Trotzdem haben wir ein Problem mit der Höhe der Renten. Die AHV sollte die Existenz sichern, so steht es in der Bundesverfassung. Aber 1800 CHF, das ist die mittlere AHV-Rente, das reicht nicht. Deshalb müssen immer mehr Menschen Ergänzungsleistungen beziehen im Alter, um ihre Existenz sichern zu können, Tendenz steigend. Die AHV-Rente ist zu tief und muss gestärkt werden, und sie braucht eine Zusatzfinanzierung. Zusammen mit der SVP haben wir im Nationalrat vorgeschlagen, Gelder der Schweizerischen Nationalbank in die AHV zu lenken. Der Ständerat hat das leider gekippt, deshalb wurde im Mai eine Volksinitiative lanciert mit dieser Forderung. Andere möchten die AHV sichern, indem länger gearbeitet werden und mit der Erhöhung der MWSt der Konsum stärker besteuert werden soll. Das ist der Inhalt der AHV21, wie sie im Herbst zur Abstimmung kommt. Das ist für mich nicht der Königsweg, weshalb ich die AVH-Reform am 25. September ablehnen werde. Wir können das besser, wenn wir zusammenstehen und uns zu einer starken und existenzsichernden AHV bekennen.

Ich glaube wir stehen an einem ähnlich entscheidenden Punkt wie nach Kriegsende vor fast 80 Jahren bei der Einführung der AHV. Wir haben eine grosse politische Herausforderung zu meistern, die wir nur miteinander schaffen. Aktuell werden wir als Land stark gefordert. Das Kriegsgeschehen in der Ukraine macht uns betroffen. Aus Betroffenheit ist Solidarität in der breiten Bevölkerung entstanden. Und dieser Krieg führt uns auch vor Augen, wie abhängig unsere Energieversorgung von Staaten ist, die unser Wertesystem mit Füssen treten. Dieser Krieg zeigt uns, wie abhängig wir von Erdöl und Erdgas aus dem Ausland sind. Dabei ist nicht nur die Abhängigkeit problematisch, sondern dass fossile Energien unserem Planeten bereits schaden und unseren kommenden Generationen viel Leid und Probleme bereiten. Nehmen wir also diese Krise zum Anlass unsere Energieversorgung unabhängiger vom Ausland zu machen, heimische erneuerbare Energien und Arbeitsplätze zu fördern. Dafür braucht es ein Milliardeninvestitionsprogramm. Das tönt vielleicht illusorisch oder zu hoch gegriffen. Aber ich möchte an dieser Stelle an frühere Grossprojekte erinnern. Mit Milliardeninvestitionen wurden vor vielen Jahrzenten die Grosswasserkraft gebaut und das Eisenbahnnetz erstellt. Beide4s Infrastrukturen, von denen wir noch heute, Jahrzehnte später profitieren.

──────────

Aufgabenstellung
Führe den Text über AHV-Renten und Energieversorgung nach seinem letzten Satz weiter. Die Zeilen unten werden nicht benötigt.

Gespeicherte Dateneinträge

──────────

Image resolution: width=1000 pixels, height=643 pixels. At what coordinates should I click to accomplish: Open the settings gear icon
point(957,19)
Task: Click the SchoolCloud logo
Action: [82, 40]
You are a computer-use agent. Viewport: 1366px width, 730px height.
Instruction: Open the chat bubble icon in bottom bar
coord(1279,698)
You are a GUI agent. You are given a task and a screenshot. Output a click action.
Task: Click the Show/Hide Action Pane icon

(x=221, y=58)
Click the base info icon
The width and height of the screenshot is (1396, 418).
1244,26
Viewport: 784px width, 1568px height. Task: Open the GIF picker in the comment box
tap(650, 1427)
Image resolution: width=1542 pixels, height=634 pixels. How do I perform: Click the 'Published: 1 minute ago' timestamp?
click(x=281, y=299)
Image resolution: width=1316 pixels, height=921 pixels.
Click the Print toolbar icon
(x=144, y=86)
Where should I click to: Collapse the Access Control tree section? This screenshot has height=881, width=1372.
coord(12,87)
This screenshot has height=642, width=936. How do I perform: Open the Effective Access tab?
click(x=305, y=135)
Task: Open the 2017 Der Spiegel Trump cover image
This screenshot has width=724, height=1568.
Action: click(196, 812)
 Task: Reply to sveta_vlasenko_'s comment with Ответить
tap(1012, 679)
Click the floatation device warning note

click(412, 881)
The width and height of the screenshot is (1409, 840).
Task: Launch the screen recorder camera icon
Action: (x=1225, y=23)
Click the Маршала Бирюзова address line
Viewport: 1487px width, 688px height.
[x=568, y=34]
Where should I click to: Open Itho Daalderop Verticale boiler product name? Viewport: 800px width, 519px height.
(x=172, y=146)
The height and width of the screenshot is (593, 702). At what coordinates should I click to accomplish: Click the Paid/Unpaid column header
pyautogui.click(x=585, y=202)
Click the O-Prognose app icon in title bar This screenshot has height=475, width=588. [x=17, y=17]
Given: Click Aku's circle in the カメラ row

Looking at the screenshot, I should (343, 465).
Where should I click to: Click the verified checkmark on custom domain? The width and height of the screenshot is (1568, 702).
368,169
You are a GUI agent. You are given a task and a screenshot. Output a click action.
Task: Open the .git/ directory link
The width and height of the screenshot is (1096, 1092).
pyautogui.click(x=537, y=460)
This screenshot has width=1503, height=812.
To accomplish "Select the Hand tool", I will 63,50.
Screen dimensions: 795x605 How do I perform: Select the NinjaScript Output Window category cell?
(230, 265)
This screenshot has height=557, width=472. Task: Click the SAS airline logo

──────────

Ergebnis
Wie gelingt uns jetzt der Ausstieg aus den fossilen Energien? Auch hier müssen wir den Kompromiss suchen und politische Differenzen überwinden – die Energiewende weiterführen und gestalten. Alle müssen aufeinander zugehen. Wir können es uns nicht mehr leisten, dass es bei jeder Erhöhung einer Staumauer ein «Gchär» und Blockaden gibt. Auch beim Denkmalschutz und Landschaftsschutz braucht es Kompromissbereitschaft, damit wir die Energie der Sonne, des Windes und des Wassers optimal nutzen können. Auf der anderen Seite müssen auch Kräfte einen Schritt machen, die kritisch sind gegenüber Grossinvestitionen vom Staat. Wir können die Energiewende nicht jedem Einzelnen oder der Wirtschaft überlassen. Ich bin sicher, wir haben eine gemeinsame Überzeugung, dass wir unserer Landschaft Sorge tragen müssen. Dass wir die Hebel, wie wir Energie erzeugen und konsumieren jetzt umstellen müssen.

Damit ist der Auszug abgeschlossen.